Trade between Greenland and Scotland is magnificently exemplified by the Lewis Chessmen, now acclaimed as one of the greatest treasures of the United Kingdom…The Chessmen are almost all made from walrus ivory, with the remainder being carved from whale tooth. The walrus ivory must be from Greenland. The walrus has a distribution which is circumpolar, living predominantly at the edge of the ice pack and moving north in summer and south in winter as the ice-edge moves. In Europe walrus are found only in Spitsbergen and along the edge of the Arctic Ocean ice. In these areas they were unmolested by man in Viking times as the area was too remote. Populations accessible to hunters are found in Greenland, both north-east and north-west coasts, and in the Arctic archipelago.
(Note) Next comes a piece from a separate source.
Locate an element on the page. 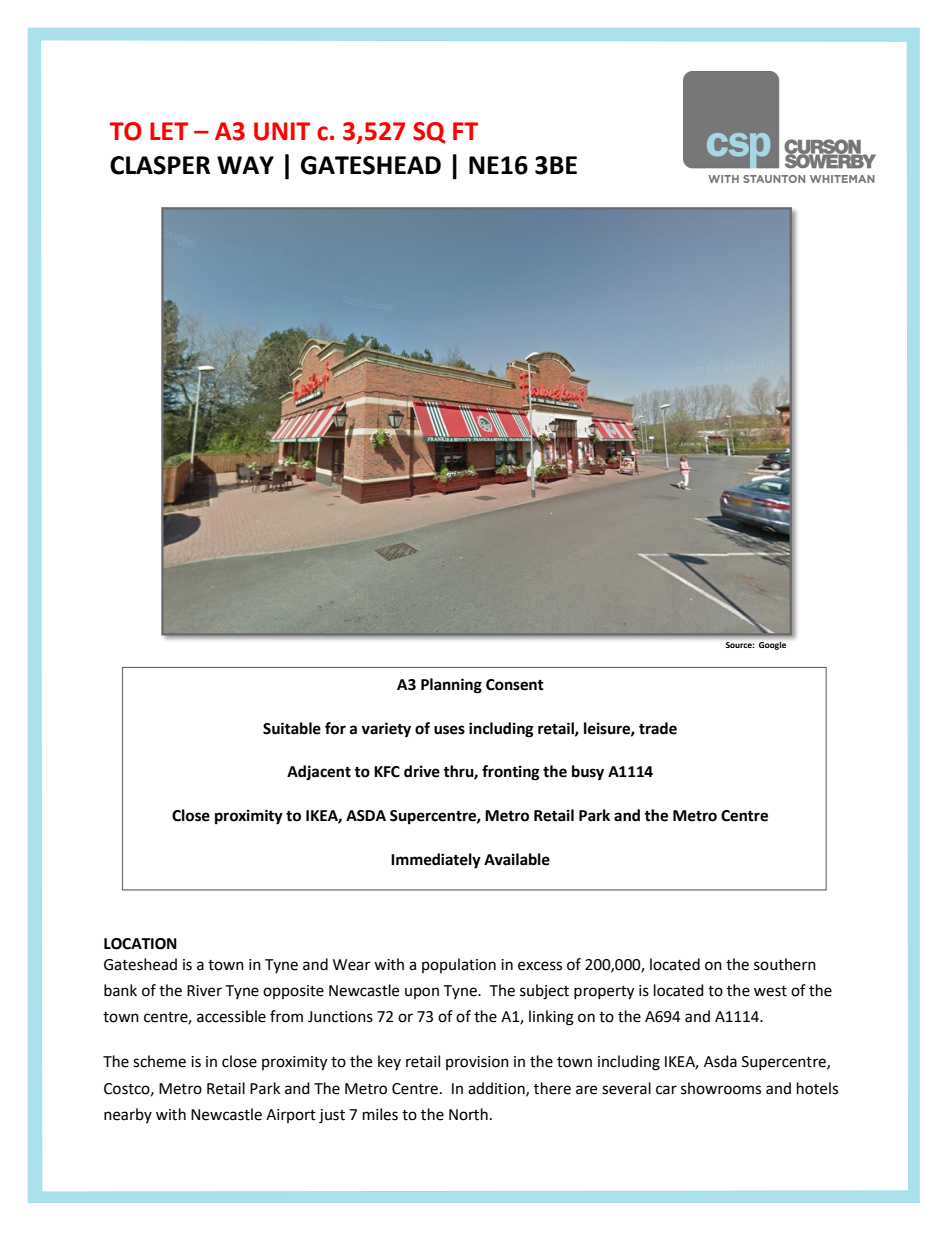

The walrus ivory of the Lewis Chessmen was either harvested in Greenland or transported via the Greenland colonies. In artistic style the chessmen cannot be precisely attributed to any area; indeed, they are artistically unique. Both Trondheim and Dublin are among the places suggest ed for their production, though without any real evidence for either. The scenario most writers envisage is that the ivory was exported from Greenland to either Norway or Ireland, carved there, then somehow found its way to a west-facing beach on Lewis – a location that in European terms is on the way to nowhere. A far simpler explanation is that the walrus ivory was taken from a Baffin Bay hunting ground to the Greenland settlements, carved there, then brought to Scotland as a luxury good for trade. Uig on Lewis is more or less the closest Scottish landfall to Greenland, and precisely where a ship from Greenland might reasonably have landed. The simplest explanation for the unique style of the Lewis Chessmen and the location of the find is that they are a product of Viking Greenland. Quite how this might be tested is unclear. Perhaps they should be regarded not just as a treasure of Britain, but also as a treasure of Greenland.
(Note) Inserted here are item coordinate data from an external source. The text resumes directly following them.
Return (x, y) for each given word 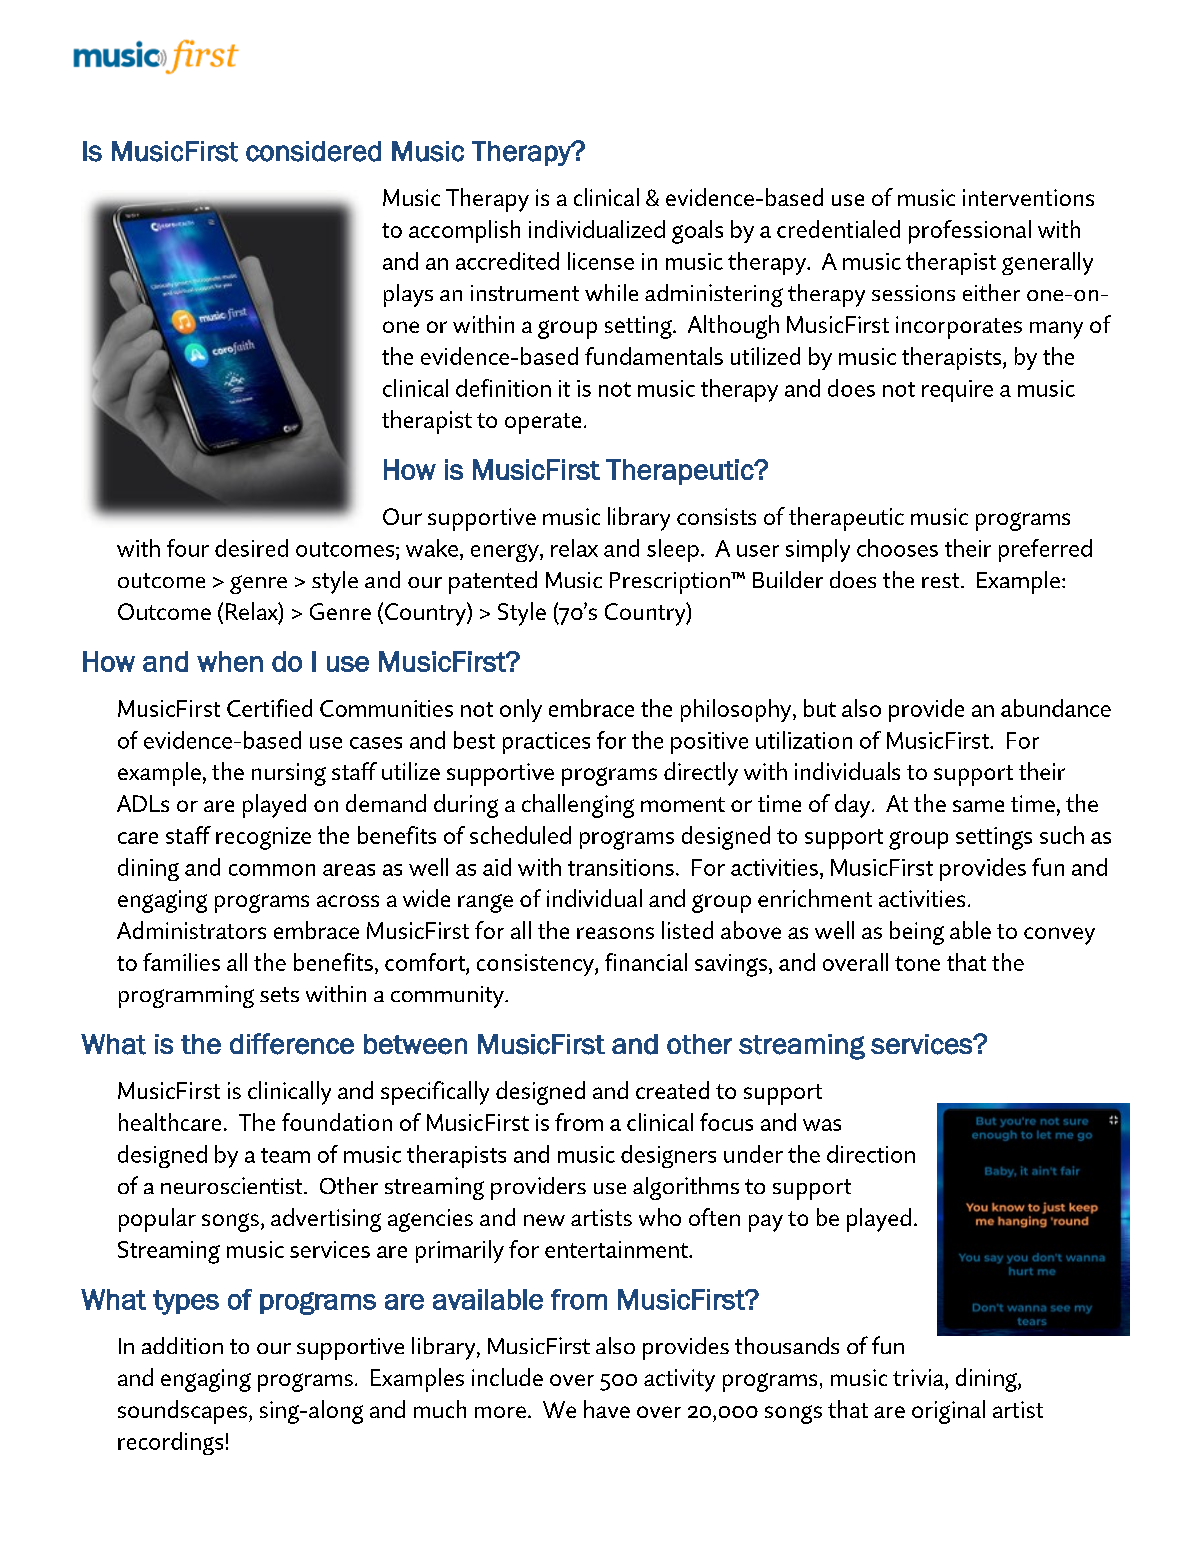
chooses (897, 548)
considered (313, 151)
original (948, 1412)
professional (970, 232)
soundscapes (182, 1412)
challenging (578, 806)
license (601, 261)
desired (251, 548)
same (978, 806)
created (672, 1090)
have (607, 1409)
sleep (673, 550)
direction (871, 1154)
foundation (337, 1122)
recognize (263, 838)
The remote island of Rona, 44 miles off the Butt of Lewis, was evidently used in Viking times as a significant direction indicator, particularly, the author suggests, by Viking sailors heading to or from Greenland. If a ship bearing east towards Norway –

passed to the north of Rona, it might make landfall on Orkney, the Fair Isle of Shetland; if it missed to the south the landfall might be Scotland’s north coast around Cape Wrath, or the west coast of Lewis – specifically Lewis, where the Chessmen were found.

Vikings in America is a very thorough and engaging examination of Viking exploration to the West and settlement in Greenland, the Arctic and mainland North America, and provides further detail to support this (and other) theories – highly recommended.